Nehcü’l-Belaga, İmam Ali (a.s.)’ın sözlerinden ve mektuplarından derlenmiştir. Seyyid Razi, dördüncü yüzyıl sonlarına doğru, İmam Ali (a.s.)’ın konuşmaları ve mektuplarından edebi belagat yönünden üstün olan bölümleri seçmiş ve Nehcü’l-Belaga adı altında toplamıştır. Nehcü’l-Belaga üç bölüme ayrılmıştır: Hutbeler, Mektuplar, Hikmetli Sözler.

Bu sohbetimizde Nehcü’l-Belaga’daki 3. Hutbeyi konu alacağız. Bu hutbe, meşhur adıyla Şıkşıkiye Hutbesi’dir. Lügat bilginleri ve hutbeye şerh yazanların sözünden anlaşıldığı kadarıyla “şıkşıkiye” akciğer gibi devenin boğazında dönen sesle birlikte heyecan ve öfke anında ağzından çıkan ve sonra kendi yerinde sakinleşen şeye denir.

 

Velayetin şahı İmam Ali (a.s.)’ın hilafet hakkındaki şikâyeti, neden sabrettiği ve halkın kendine biatı hususundaki o meşhur hutbesi şöyledir: “Allah’a and olsun ki, falan kimse, hilafete göre yerimin, değirmen taşının mili gibi olduğunu bildiği halde hilafeti bir gömlek gibi giyindi.

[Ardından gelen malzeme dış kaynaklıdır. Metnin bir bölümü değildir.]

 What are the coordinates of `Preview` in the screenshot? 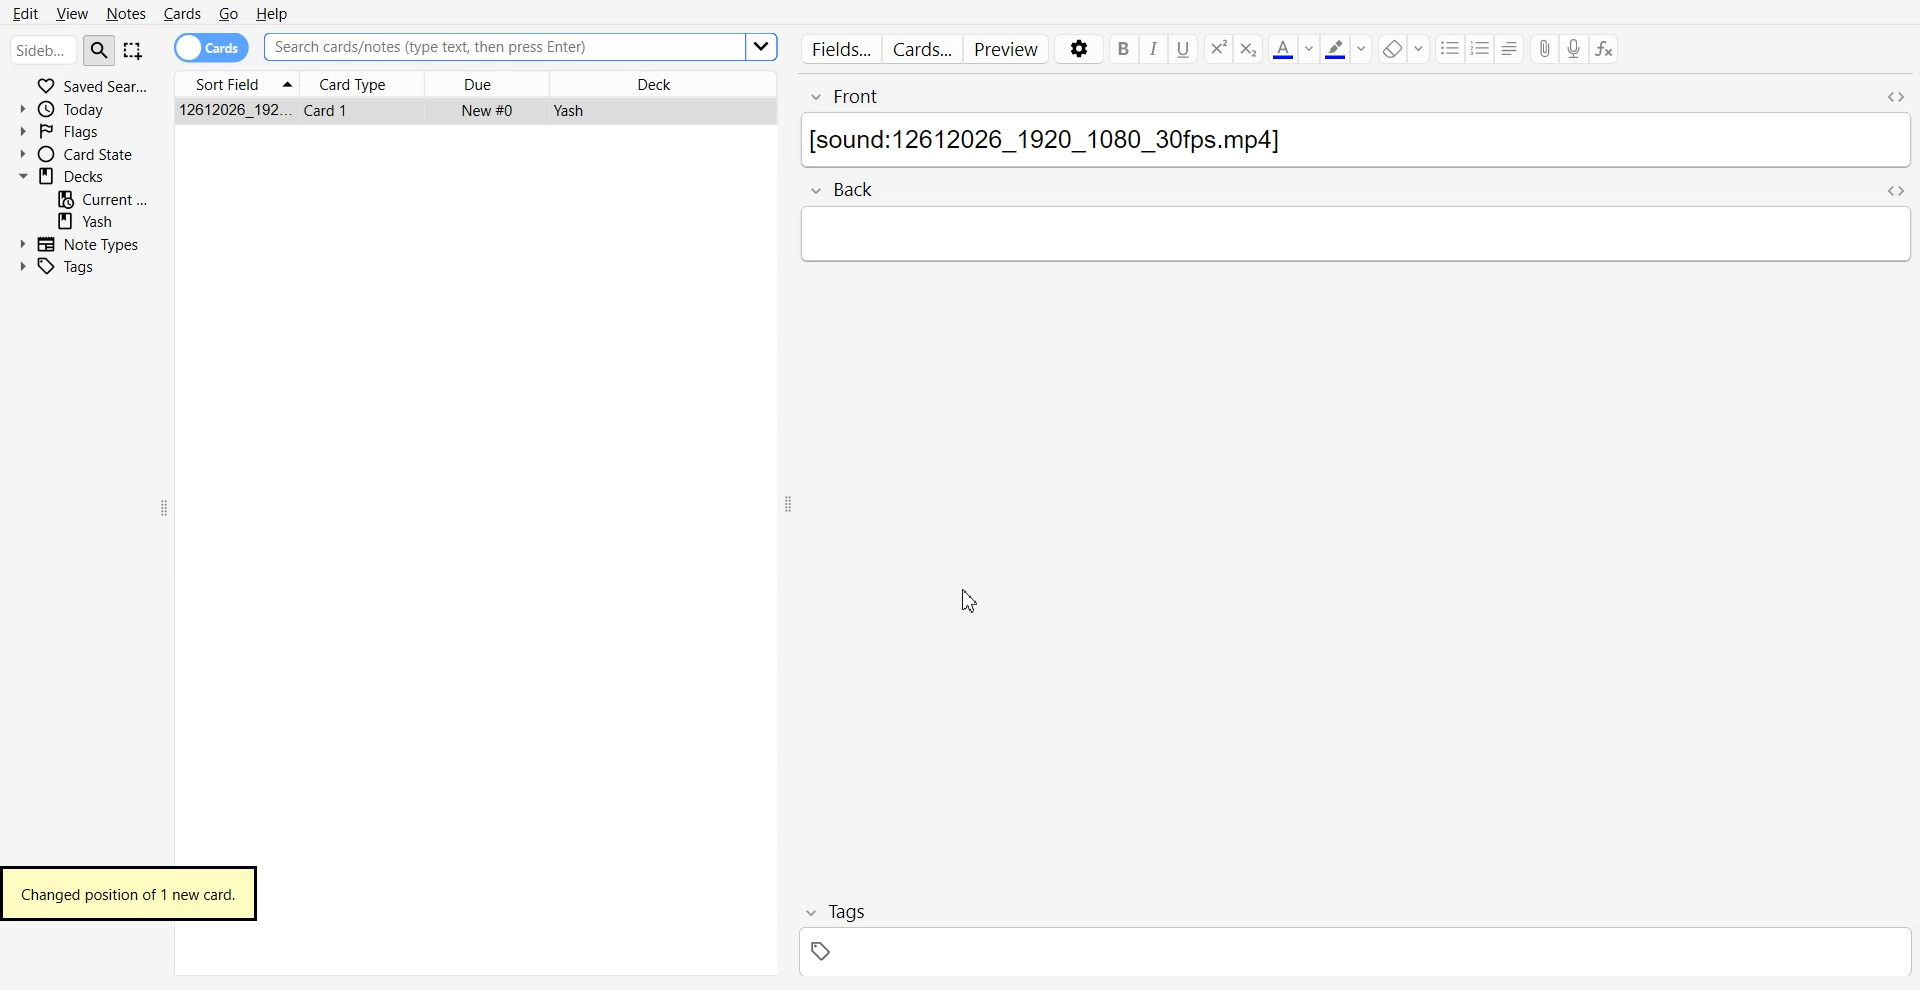 It's located at (1009, 50). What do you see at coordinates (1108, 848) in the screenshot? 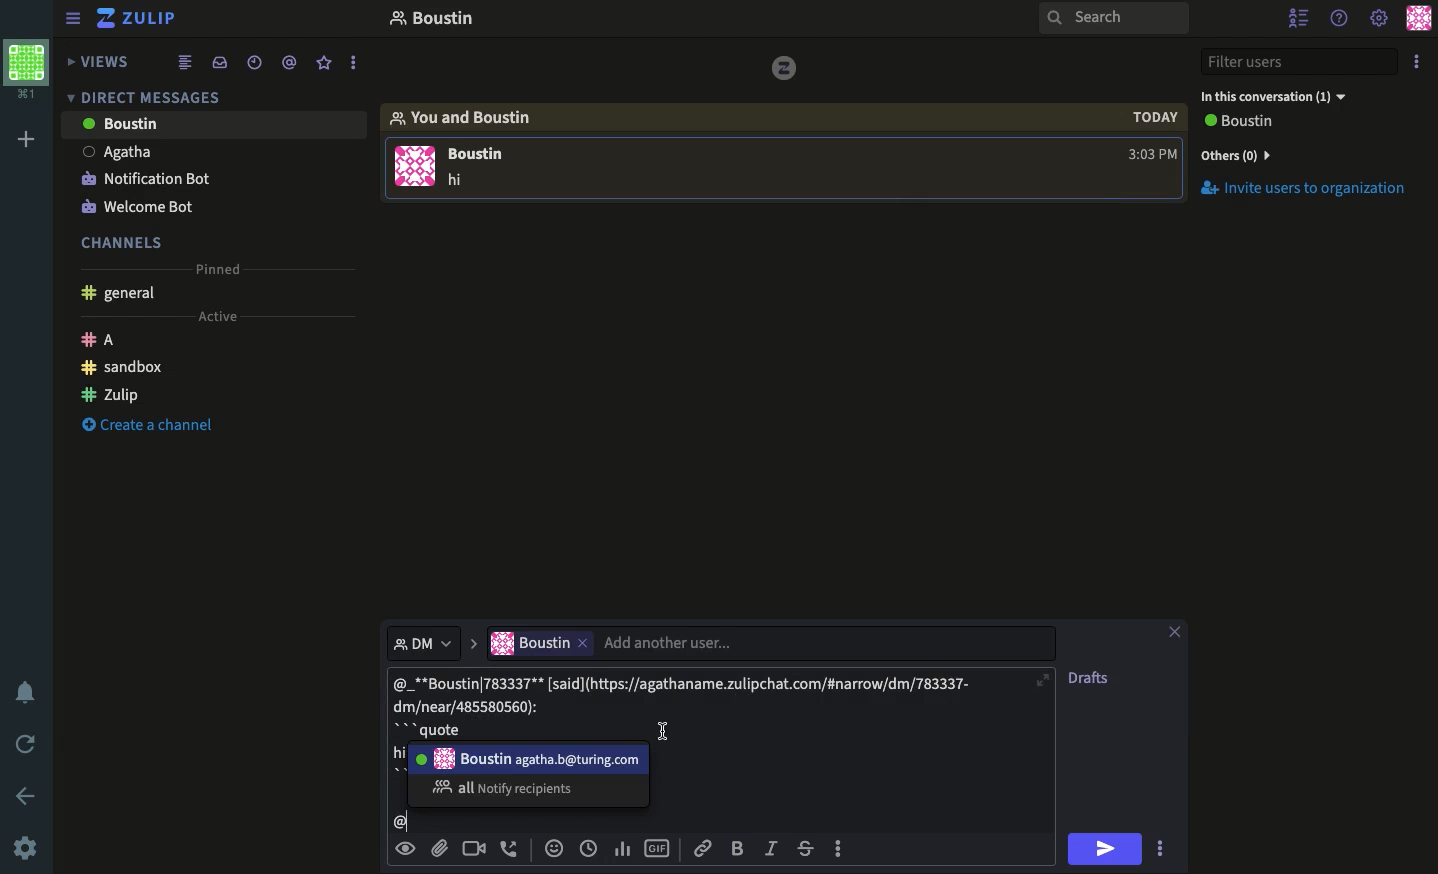
I see `Send` at bounding box center [1108, 848].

Oysa sel benden akar ve hiçbir kuş benim uçtuğum yerlere uçamazdı. Ben de hilafetle arama bir perde çektim, ondan yüz çevirdim. Başladım düşünmeye; kesilmiş elimle atağa mı geçeyim, yoksa kapkaranlık körlüğe sabır mı edeyim? Öyle bir karanlık ve körlük ki bu, büyüğü tamamıyla yıpratır, küçüğü tümüyle ihtiyarlatır, mümin kimse de Rabbine ulaşıncaya dek bu karanlık körlükte zahmetten zahmete düşer.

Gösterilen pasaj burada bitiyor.